• Records for this exercise
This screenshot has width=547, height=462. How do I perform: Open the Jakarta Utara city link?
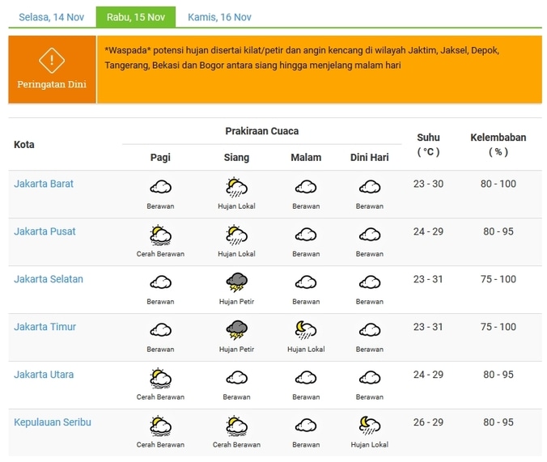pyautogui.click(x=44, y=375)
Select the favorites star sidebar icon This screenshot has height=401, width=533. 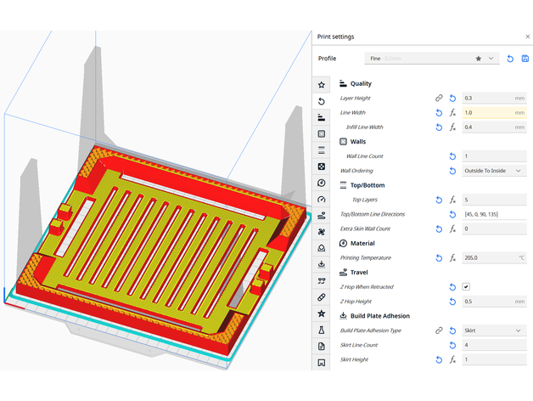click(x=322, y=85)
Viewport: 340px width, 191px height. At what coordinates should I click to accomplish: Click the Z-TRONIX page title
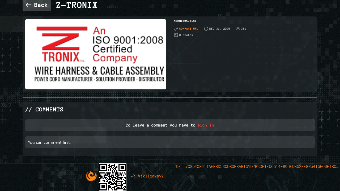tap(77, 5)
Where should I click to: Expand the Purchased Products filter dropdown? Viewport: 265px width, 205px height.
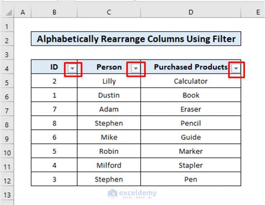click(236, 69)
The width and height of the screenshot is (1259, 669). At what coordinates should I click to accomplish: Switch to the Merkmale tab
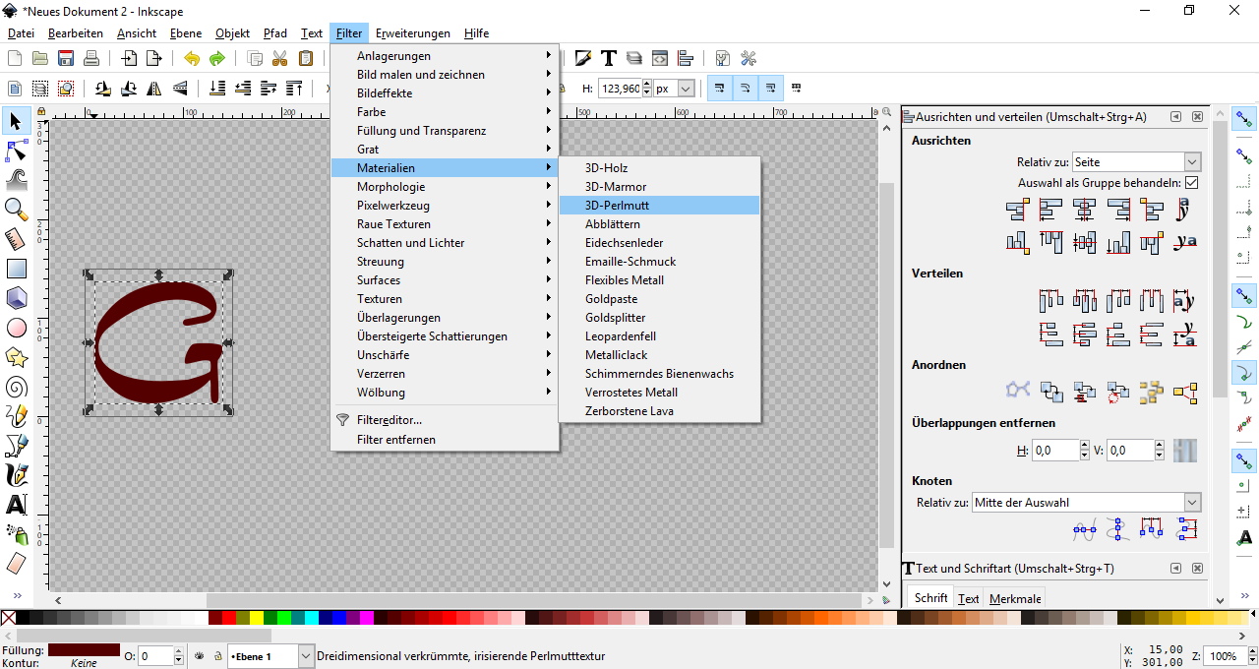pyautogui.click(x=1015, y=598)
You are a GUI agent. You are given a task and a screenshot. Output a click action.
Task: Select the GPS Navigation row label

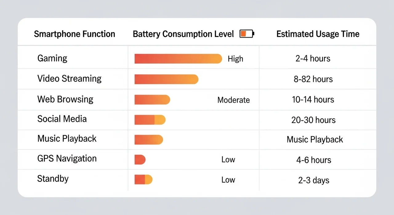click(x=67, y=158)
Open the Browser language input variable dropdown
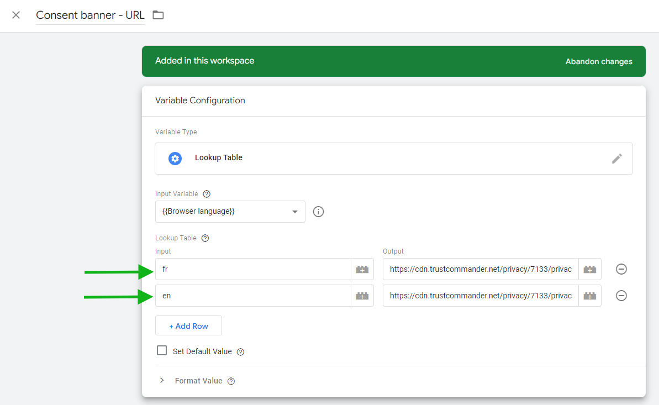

• Short exercise
Copy the records line for line, starting with the line that contains "Where should I" and continuing through the end of the records. Leave out the pictures.

• Final result
Where should I click to: Expand the Purchased Products filter dropdown? Viewport: 265px width, 205px height.
click(236, 69)
The width and height of the screenshot is (1259, 669). At what coordinates should I click to accomplish: Switch to the Merkmale tab
pyautogui.click(x=1015, y=598)
You are a GUI agent. You are given a task and a screenshot. Output a click action.
Task: Select the GPS Navigation row label

click(x=67, y=158)
Open the Browser language input variable dropdown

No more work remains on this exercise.